Naturally Awkward Relation: Faye Driscoll’s “You’re Me” at The Kitchen

As the audience entered Faye Driscoll‘s “You’re Me,” at The Kitchen on Thursday night, we were greeted by Driscoll and Jesse Zaritt standing atop stools, covered in a hodgepodge of multicolored materials and objects, including an assortment of fruit. Driscoll looked vaguely uncomfortable, while Zaritt stared out at us with a blankly serious expression. Ever so slowly, they began to let things fall to the floor. This static mood finally broke when the pair looked at each other, frantically ripped off their layers until they were both in pants and t-shirts, and descended from their stools.

The discomfort that Driscoll displayed as we entered the space would recur throughout the piece. Her wonderfully expressive face reveled in being awkward (an affect that seems particularly contemporary). These expressions went beyond simply reminding us that this was a performance (look, I’m trying to smile!), or of highlighting the unnaturalness of mugging to an audience while dancing (although this was there too). Veering between discomfort, put-on cutesiness, and mock seriousness, her faces were continually in progress, giving the impression of being not quite there yet, or of being tried on for size. They undermined and complicated the dancerly shapes and poses that frequently punctuated phrases of movement.

The relationship between the two performers was one of the most touching and realistic I have ever seen in a dance performance. It was a dynamic of mutual respect, even when it veered into annoyance, surprise, boredom, or aggressive tension. Their glances often seemed to say “Are you ready?” in a way that suggested more than a desire for a shared sense of timing. This was a duet in the truest sense of the word. The dynamic between them was at times sexual, angry, exploratory, playful, and combative, but was continually surprising in how true it felt. Despite the clearly skillful dancing, the bizarre assortment of costumes and props, and the intermittent score, at the core of it, I was struck by how well they captured the way people in a relationship (romantic or otherwise) interact: what give-and-take, trying on roles, and attempting to exist in relation to another looks and feels like.

In one memorable scene, Zaritt approached and hugged Driscoll. She proceeded to give him notes on this performance of affection in tones inaudible to the audience. Her incredibly natural manner evoked at once a choreographer giving notes to a dancer and a lover making a request of her partner. Zaritt tried again, slightly tweaking his approach and delivery each time, until finally, appearing to be satisfied, Driscoll gazes out over his shoulder at us, with that uncomfortable, gleefully guilty smile.

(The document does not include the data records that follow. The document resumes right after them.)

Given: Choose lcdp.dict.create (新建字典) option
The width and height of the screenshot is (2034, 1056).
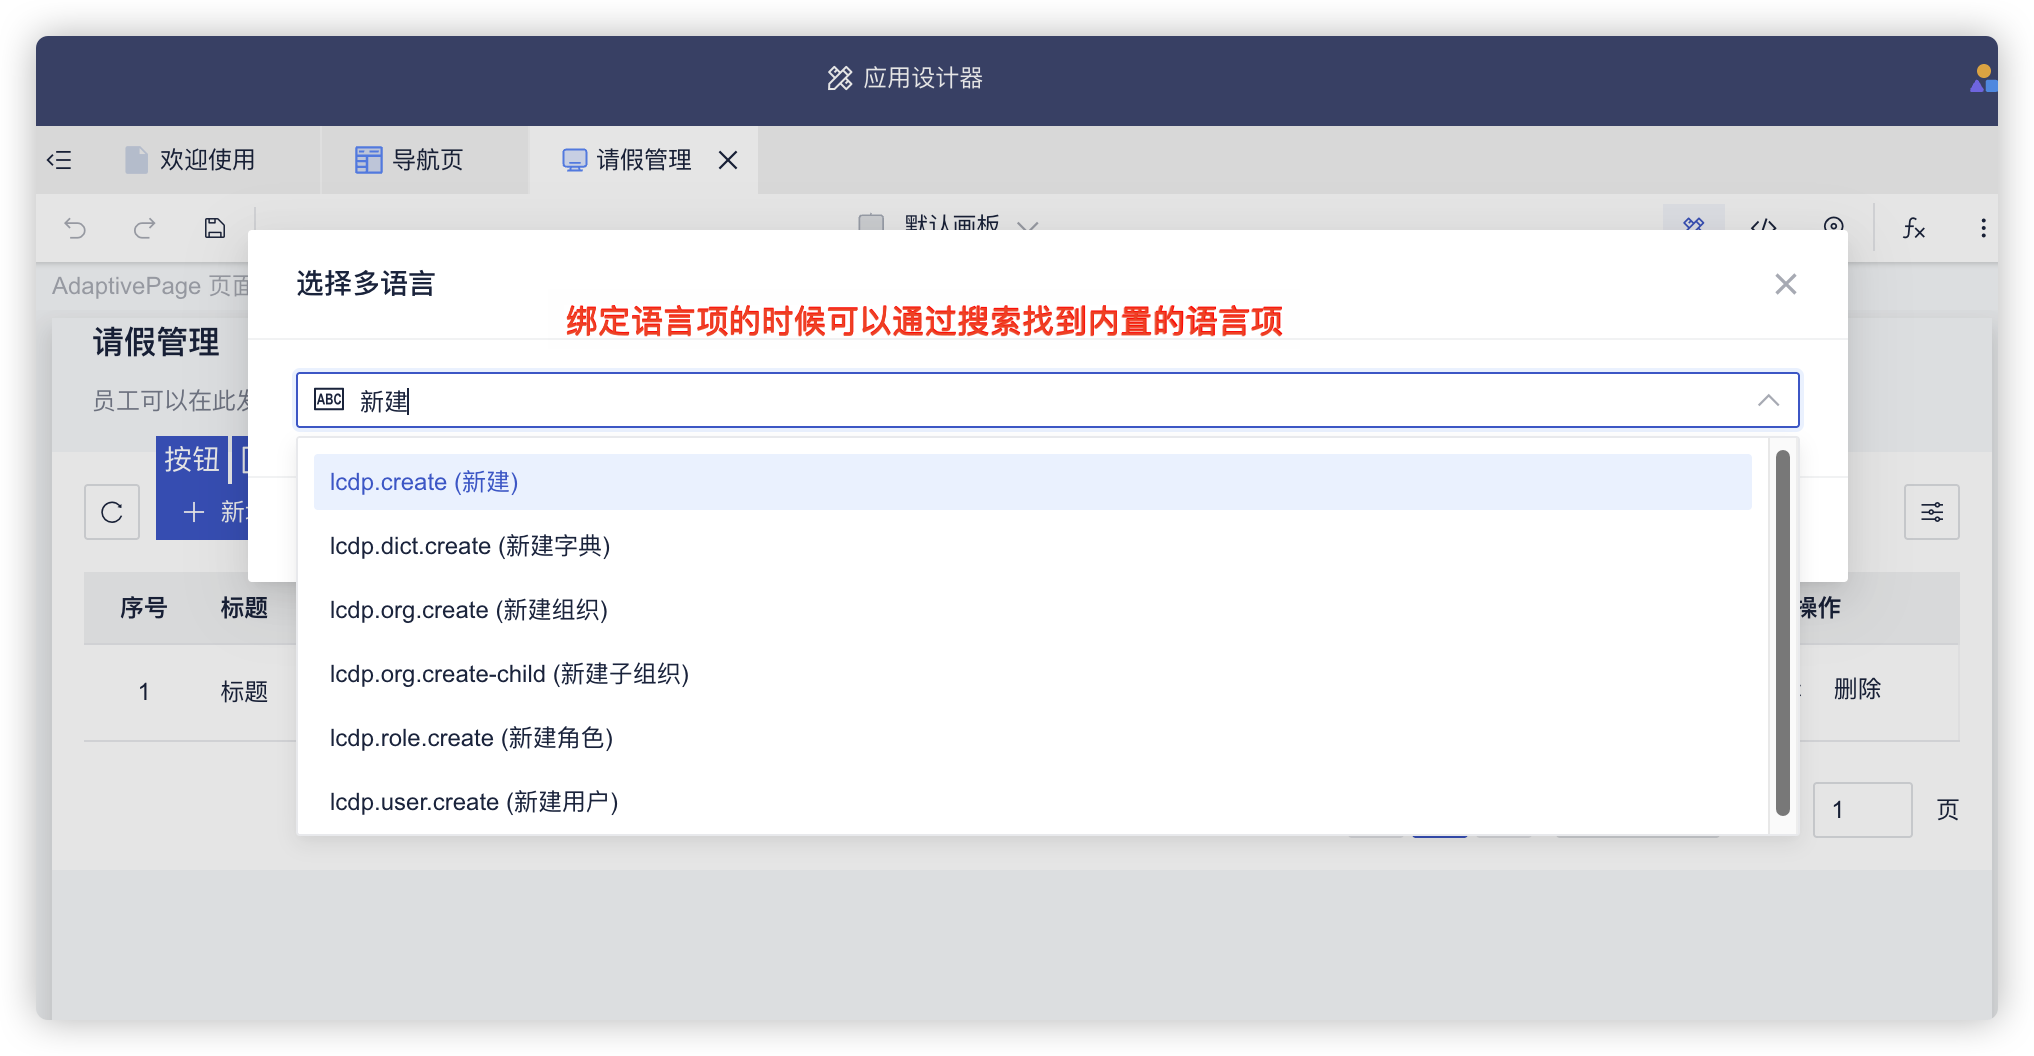Looking at the screenshot, I should pos(470,546).
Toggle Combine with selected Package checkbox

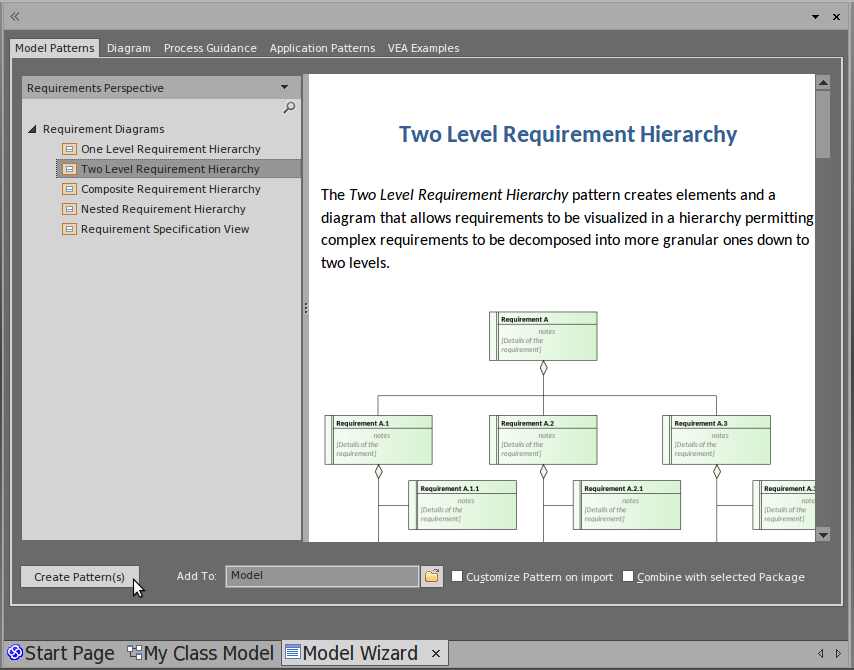click(x=628, y=577)
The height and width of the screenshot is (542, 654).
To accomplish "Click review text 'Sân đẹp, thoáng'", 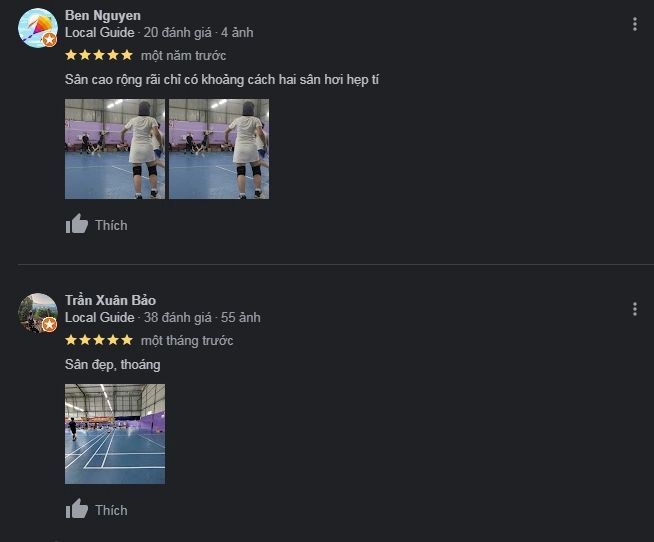I will pyautogui.click(x=113, y=365).
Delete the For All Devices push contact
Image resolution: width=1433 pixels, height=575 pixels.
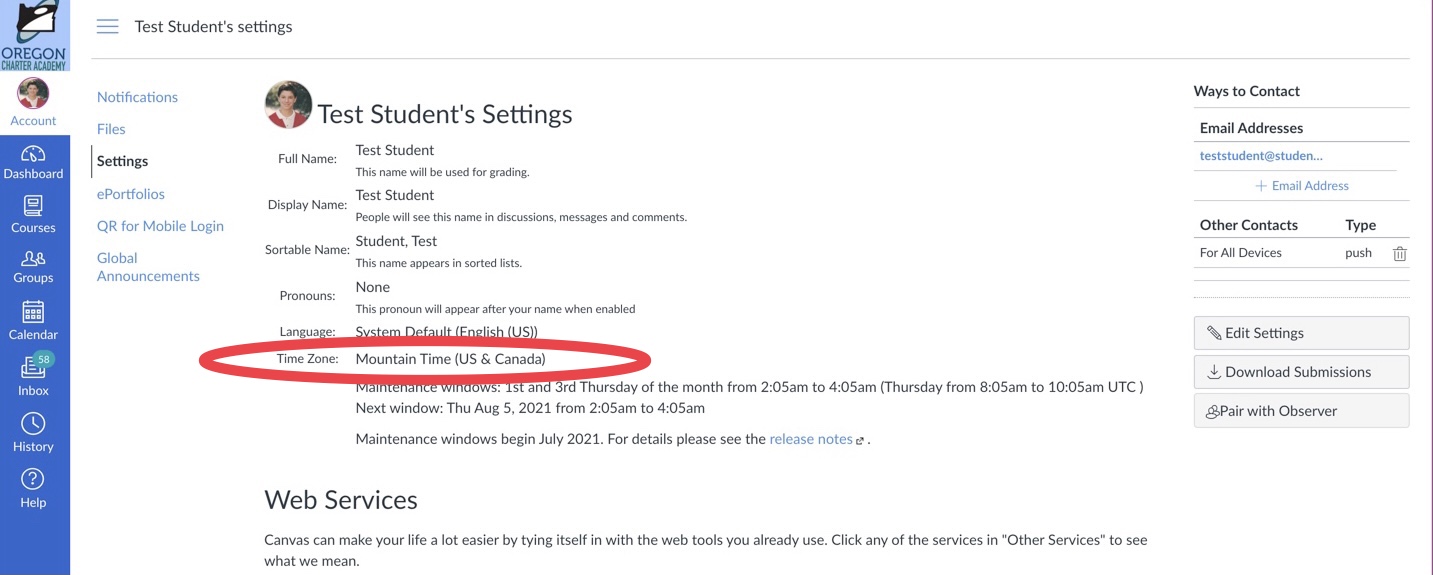click(1400, 254)
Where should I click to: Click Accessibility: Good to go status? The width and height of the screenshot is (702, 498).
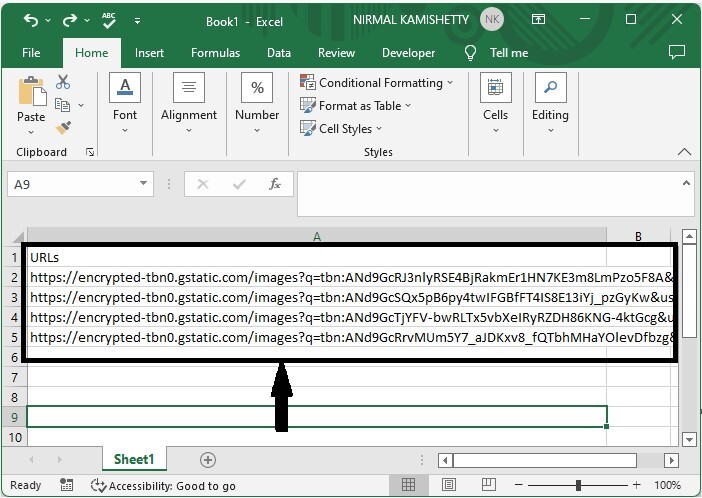coord(163,485)
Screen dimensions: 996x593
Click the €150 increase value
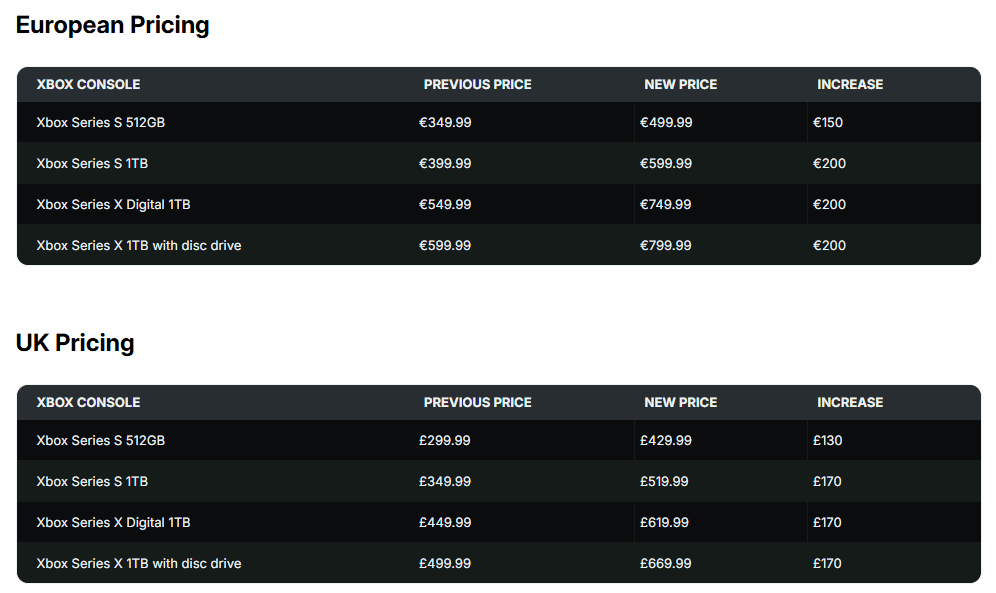pyautogui.click(x=828, y=123)
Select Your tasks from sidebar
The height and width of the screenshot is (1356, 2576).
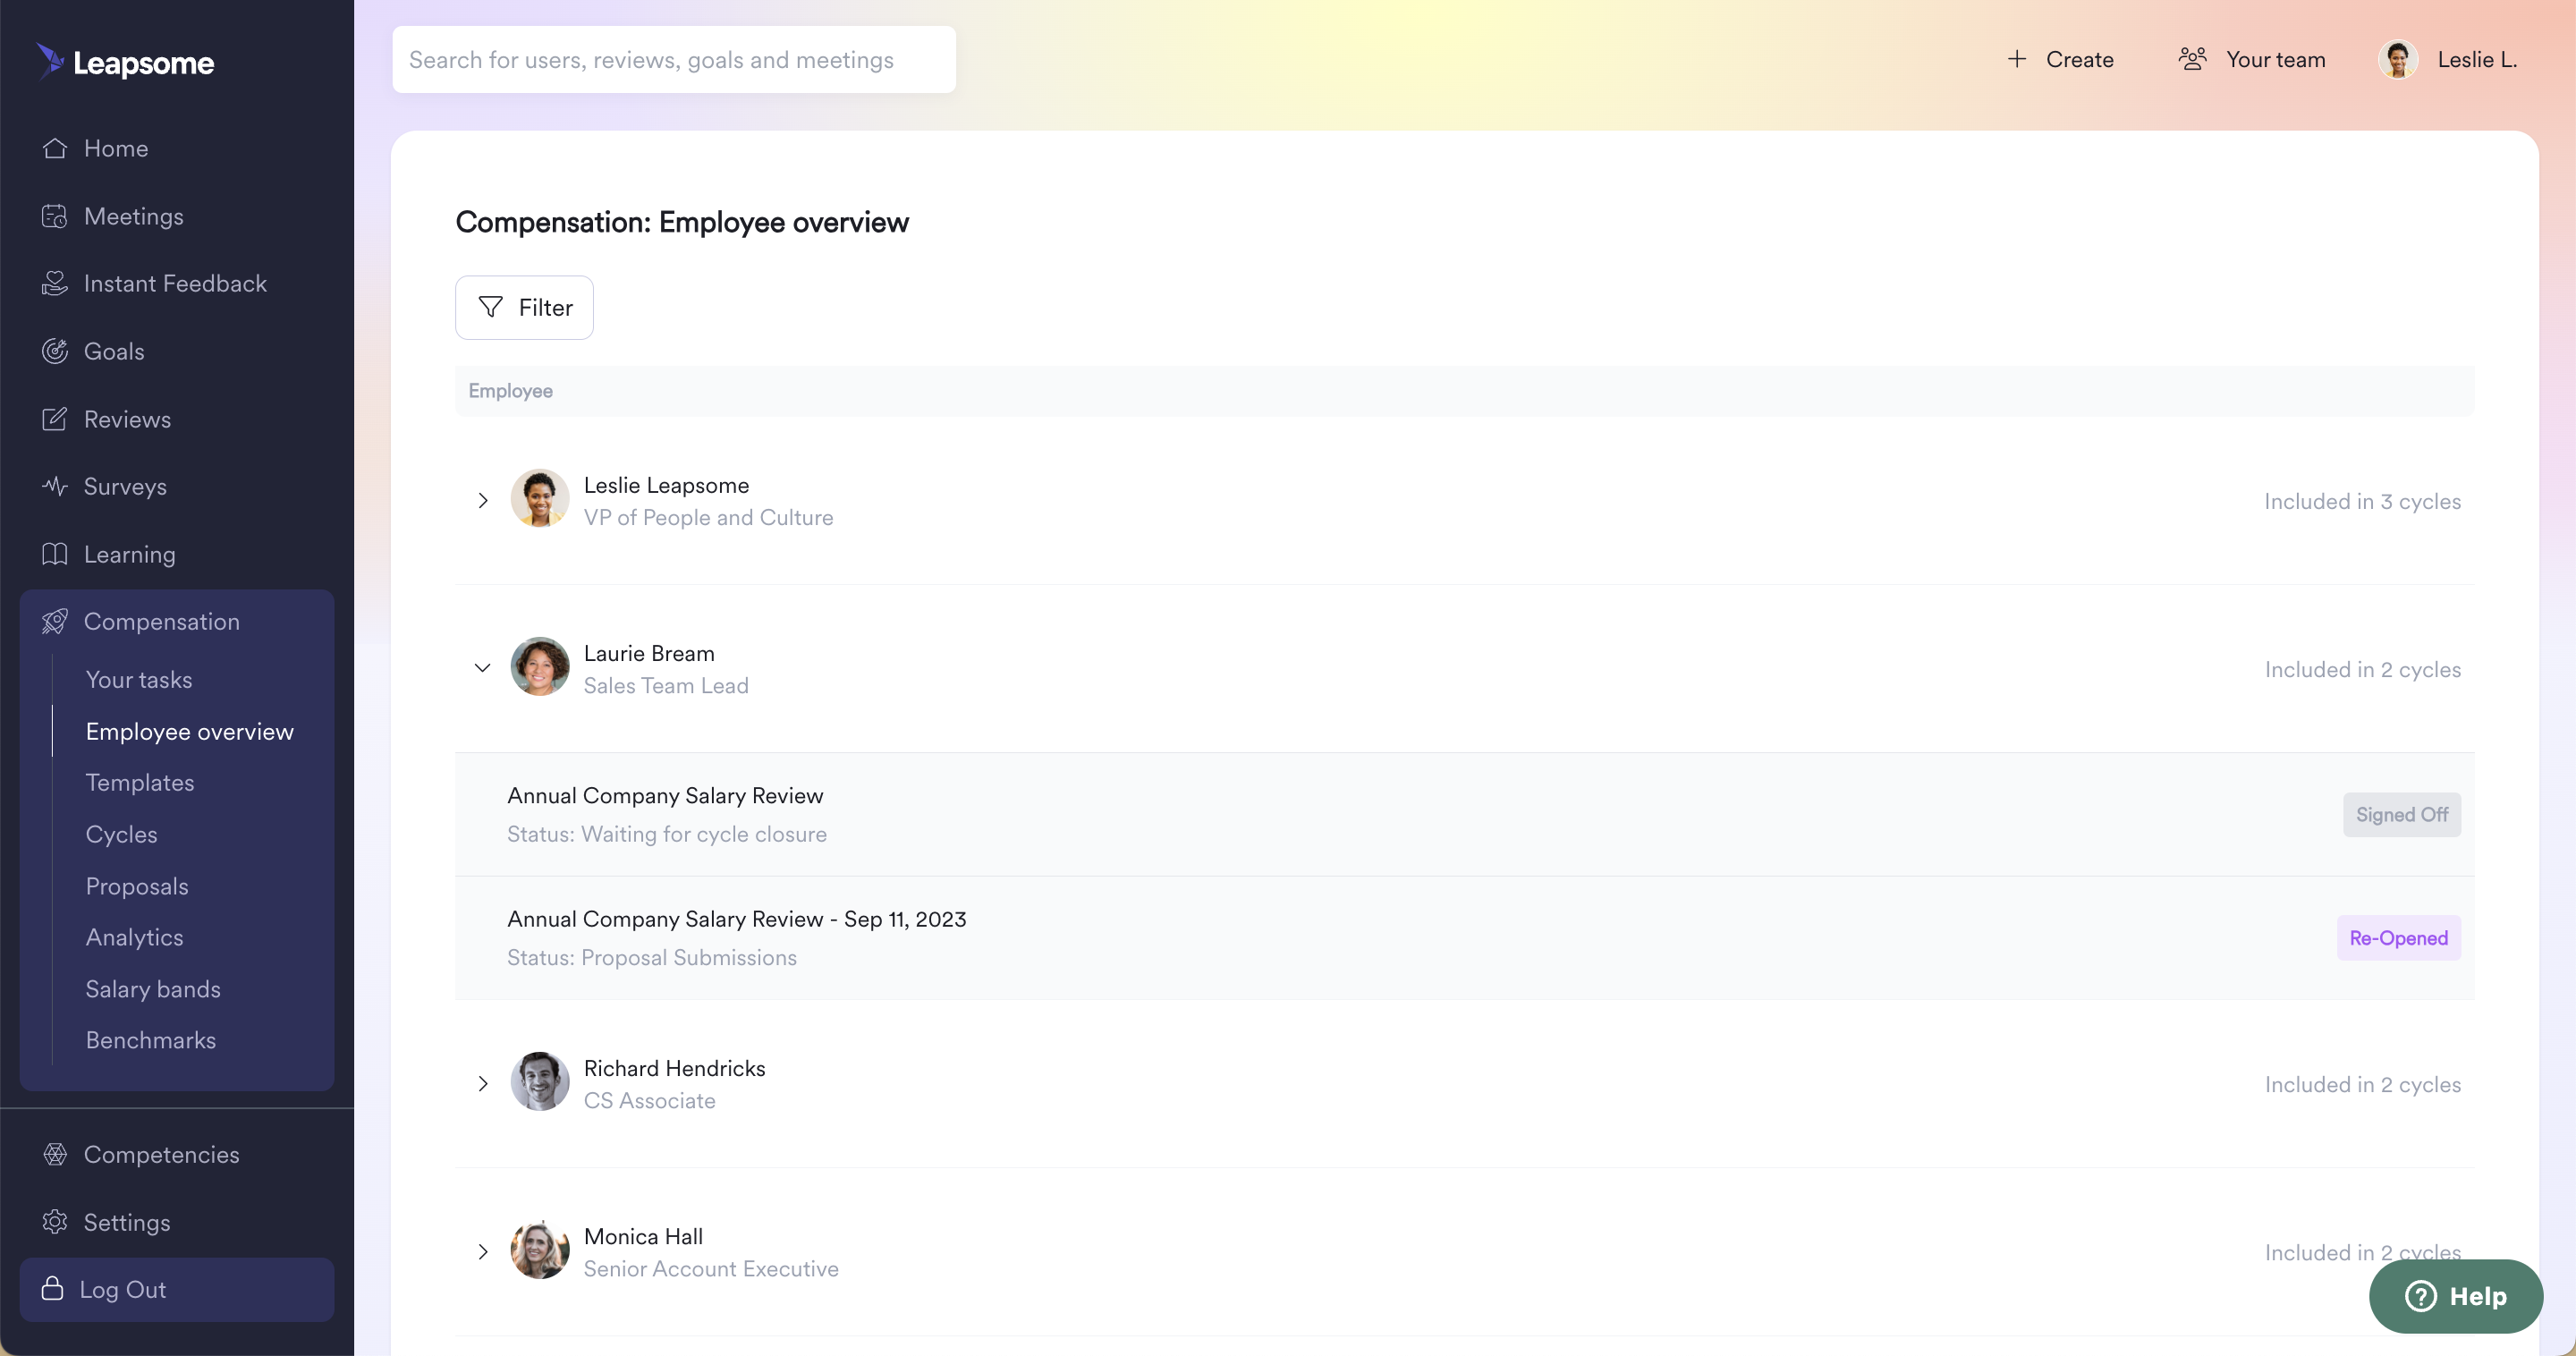coord(138,678)
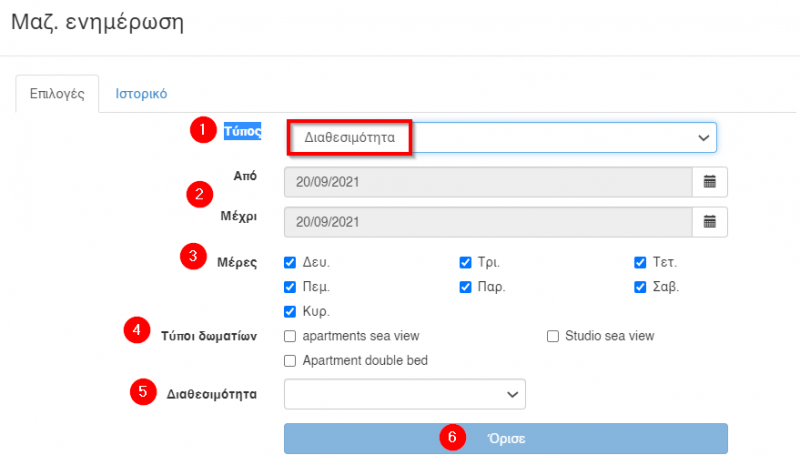Toggle the Παρ. day checkbox

(465, 287)
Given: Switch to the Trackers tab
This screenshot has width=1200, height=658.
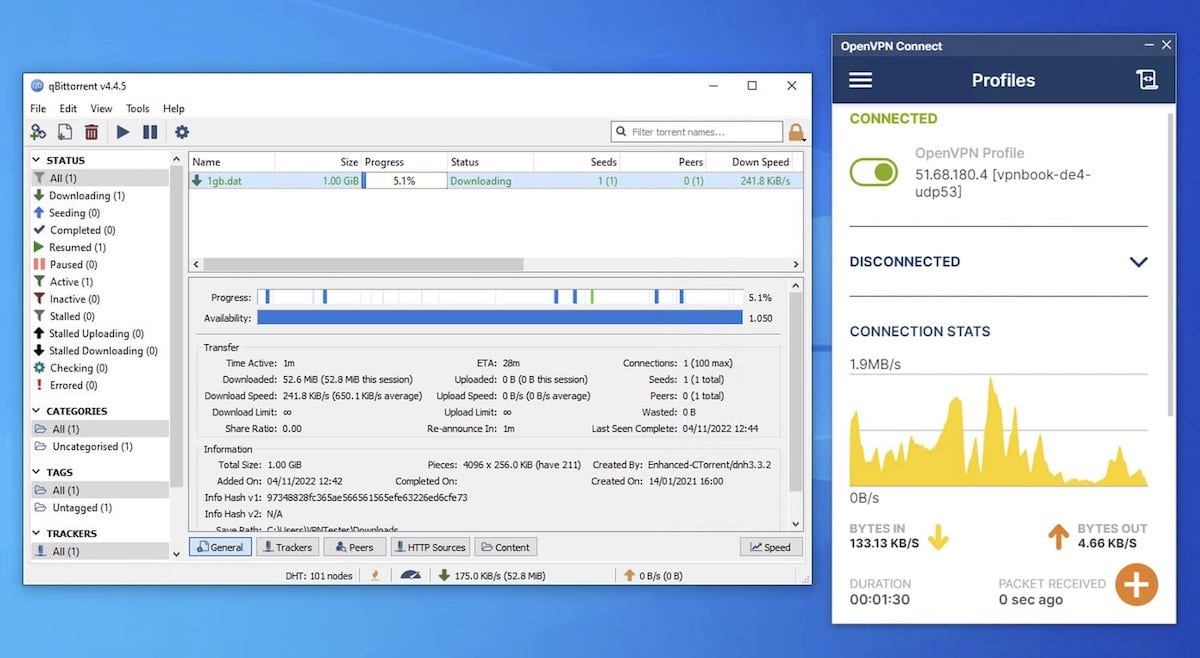Looking at the screenshot, I should coord(287,547).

In the second half of the piece, the pair began to set out in a circle a variety of arts and crafts-type supplies, from oranges, to spray paint, to balls of string, and pulled down the nondescript white cardboard sheet that had been hanging at the back of the space. Standing upon their newly floored canvas, Driscoll and Zaritt helped each other try on objects—lipstick, glasses, a bra, oranges down their pants—repeating a similar dance phrase, showing us how these accoutrements did or did not alter the performance. As they moved onto the messier elements available, including paint, powder, and spray paint, they applied them with sexualized moans, tiptoeing back and forth over the line of irony.

Driscoll and Zaritt were absolutely captivating performers, their commitment to the piece’s escalating intensity evident in their increasingly sweaty hair, faces, and clothing. In the final scene, Driscoll stood atop the two stools, while Zaritt pulled out a seemingly endless assortment of props that evoked a preschool dress-up chest: scarves, beads, wigs, hats… Driscoll tried on and discarded these items in an increasingly frenzied ecstasy, until she finally began to lose momentum. She stood before us, clearly exhausted, her ambiguous expression now laced with expectancy. Zaritt, who had faded to the back of the space, began clapping.